How David Cameron has betrayed Syrian refugees in Lebanon

Promises the Prime Minister made to Syrian refugees, along with UN politics, has produced hundreds of thousands of child slaves and prostitutes in Lebanon.

By Martin Jay

Much has been written of late of how David Cameron would build new relations with the Middle East if Britain were to exit the European Union.

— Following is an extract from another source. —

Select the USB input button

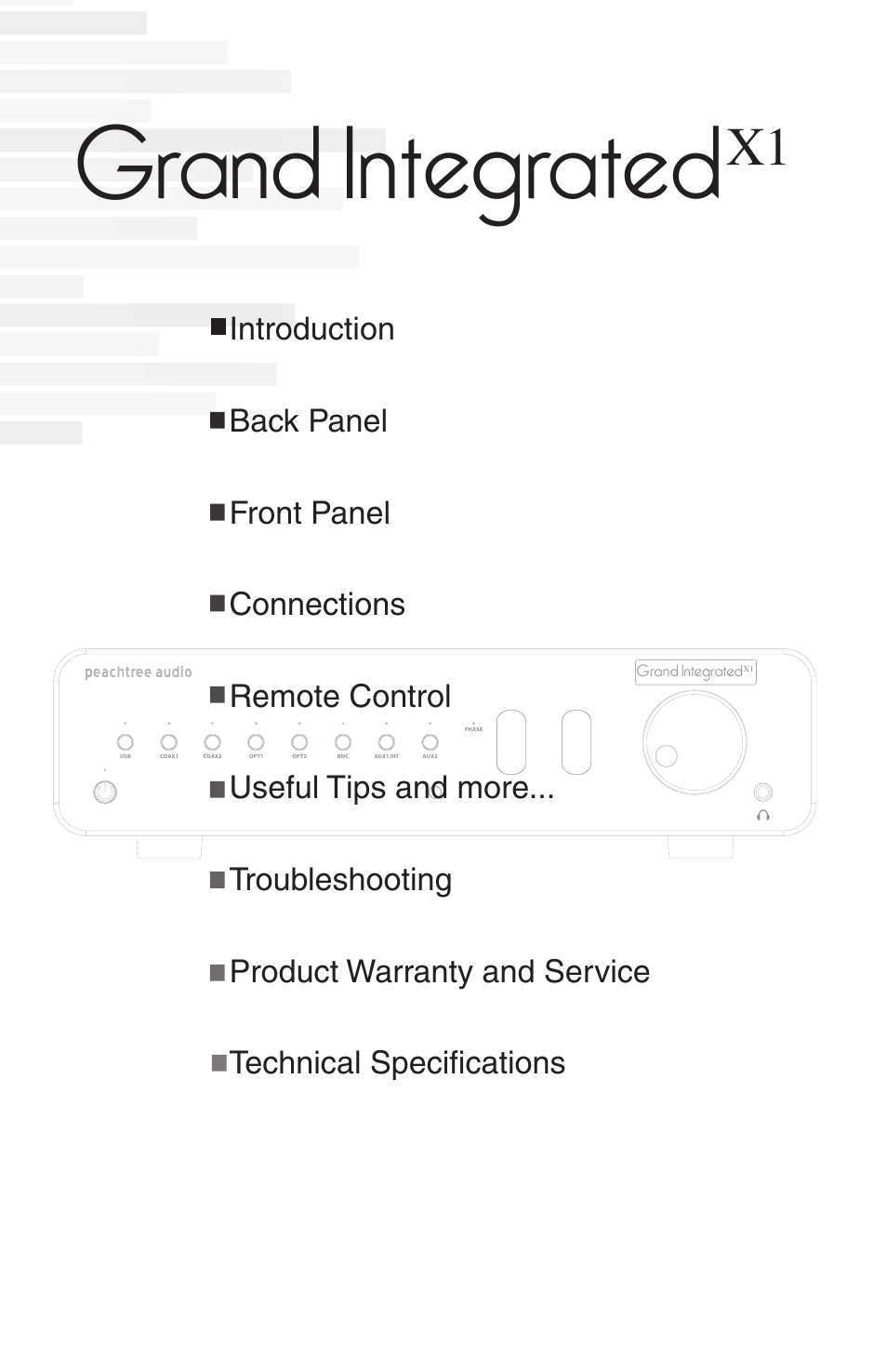125,742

It’s unlikely he will follow in the footsteps of Tony Blair, although Cameron too is beginning to establish himself as a PR man who has little more to offer than the words on a press release.

When he pledged to create jobs for Syrian refugees and to return 700,000 children back to school at the so-called London Conference in February, it made good headlines and appeared as a triumph of reason to those living in Jordan, Turkey and Lebanon.

Yet this week, following World Day Against Child Labour on Sunday, the promises of the London Conference have failed to materialise – leaving Lebanon’s refugees sinking in a quagmire of desperation which few of the attendees of that conference could even imagine.

According to a recent study by a British academic, Syrian refugees in Lebanon now make up the majority of the country’s prostitutes while a growing number of their children work as “child slaves” in a country, once called the beacon of the Middle East when it came to human rights.

Recent NGO jargon has invented a new lexicon to describe the situation, which includes phrases like “survival sex” – a description of a young Syrian woman’s “extras” she is expected to provide to her employers here, in order to pay for rent and new, crippling residency fees.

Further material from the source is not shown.